GOV'S COMMISSION ON CORI REFORM SEEKS TO FILE BILL BY YEAR'S END
A commission established by Gov. Deval Patrick to reform Criminal Offender Registry Information laws, which enable employers to review criminal backgrounds of prospective workers, will be filed by year's end, a senior Patrick administration official said today.
Undersecretary for Criminal Justice Mary Beth Heffernan said the commission, which includes the co-chairs of the Legislature's Judiciary, Public Safety, and Labor and Workforce Development Committees, has been meeting since September, when leading administration officials announced its establishment during a public hearing. Heffernan said the commission would hold a public hearing, probably in Gardner Auditorium, during the first week in November. She said commission members were looking at "all of the elements" raised in a Boston Foundation report released earlier this year and the Public Safety Act, filed by various legislators earlier this year.
The Boston Foundation report recommends that the Criminal History Systems Board, which administers CORI reports, be broadened to be more sensitive to reentry concerns and to more quickly and accurately update individual reports.
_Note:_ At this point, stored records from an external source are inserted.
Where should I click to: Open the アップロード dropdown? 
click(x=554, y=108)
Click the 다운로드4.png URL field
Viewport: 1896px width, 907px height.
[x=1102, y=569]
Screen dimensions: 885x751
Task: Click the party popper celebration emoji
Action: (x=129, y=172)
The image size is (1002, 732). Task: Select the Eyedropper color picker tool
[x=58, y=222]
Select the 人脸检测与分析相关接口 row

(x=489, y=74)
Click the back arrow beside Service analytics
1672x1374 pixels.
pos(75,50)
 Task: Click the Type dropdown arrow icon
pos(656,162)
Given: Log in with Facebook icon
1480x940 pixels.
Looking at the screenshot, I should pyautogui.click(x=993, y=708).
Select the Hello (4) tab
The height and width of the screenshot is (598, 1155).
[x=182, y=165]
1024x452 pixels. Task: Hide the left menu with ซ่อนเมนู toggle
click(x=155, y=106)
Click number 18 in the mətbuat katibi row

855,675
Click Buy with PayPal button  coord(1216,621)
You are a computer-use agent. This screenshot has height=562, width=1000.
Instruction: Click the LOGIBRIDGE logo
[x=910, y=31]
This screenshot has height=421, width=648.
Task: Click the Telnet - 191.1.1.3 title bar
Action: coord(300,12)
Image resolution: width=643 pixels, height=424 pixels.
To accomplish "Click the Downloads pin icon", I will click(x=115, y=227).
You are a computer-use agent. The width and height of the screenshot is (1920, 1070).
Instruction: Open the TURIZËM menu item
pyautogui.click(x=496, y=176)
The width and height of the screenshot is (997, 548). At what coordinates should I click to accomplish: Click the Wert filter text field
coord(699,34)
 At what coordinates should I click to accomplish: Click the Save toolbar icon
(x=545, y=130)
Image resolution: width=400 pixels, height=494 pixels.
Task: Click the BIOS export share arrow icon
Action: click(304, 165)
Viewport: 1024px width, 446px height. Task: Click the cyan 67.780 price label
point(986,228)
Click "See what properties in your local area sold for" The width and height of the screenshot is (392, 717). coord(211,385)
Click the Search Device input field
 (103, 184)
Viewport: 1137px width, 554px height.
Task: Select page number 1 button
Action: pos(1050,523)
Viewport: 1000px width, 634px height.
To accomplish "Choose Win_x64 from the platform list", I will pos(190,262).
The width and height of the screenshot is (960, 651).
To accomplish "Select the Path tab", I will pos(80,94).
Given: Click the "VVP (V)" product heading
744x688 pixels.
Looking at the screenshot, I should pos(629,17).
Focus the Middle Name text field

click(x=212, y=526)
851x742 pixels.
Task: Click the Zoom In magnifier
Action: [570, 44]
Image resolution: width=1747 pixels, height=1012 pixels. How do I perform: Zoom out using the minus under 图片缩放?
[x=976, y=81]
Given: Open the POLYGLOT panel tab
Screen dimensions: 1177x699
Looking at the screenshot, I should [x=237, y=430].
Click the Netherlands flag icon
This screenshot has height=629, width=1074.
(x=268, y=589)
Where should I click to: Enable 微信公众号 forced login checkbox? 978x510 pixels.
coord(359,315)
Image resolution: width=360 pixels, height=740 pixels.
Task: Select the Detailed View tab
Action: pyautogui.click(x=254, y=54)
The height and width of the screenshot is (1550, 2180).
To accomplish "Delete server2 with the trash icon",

It also encourages the Executive Office of Health and Human Services to require employers to more closely review employees' criminal records rather than simply ruling them out because of a prior criminal history. "It's a very complex issue that requires a lot of money, some administrative fixes and some legislation," Heffernan said. She added that the governor had met with the Senate president and House speaker on the issue. Judiciary Committee co-chair Rep. Eugene O'Flaherty (D-Chelsea), who is on the CORI commission, called the end-of-year timetable "ambitious," but added that meetings were "going well." He declined to elaborate, saying meetings were held "in a private setting" to encourage "free-wheeling discussion."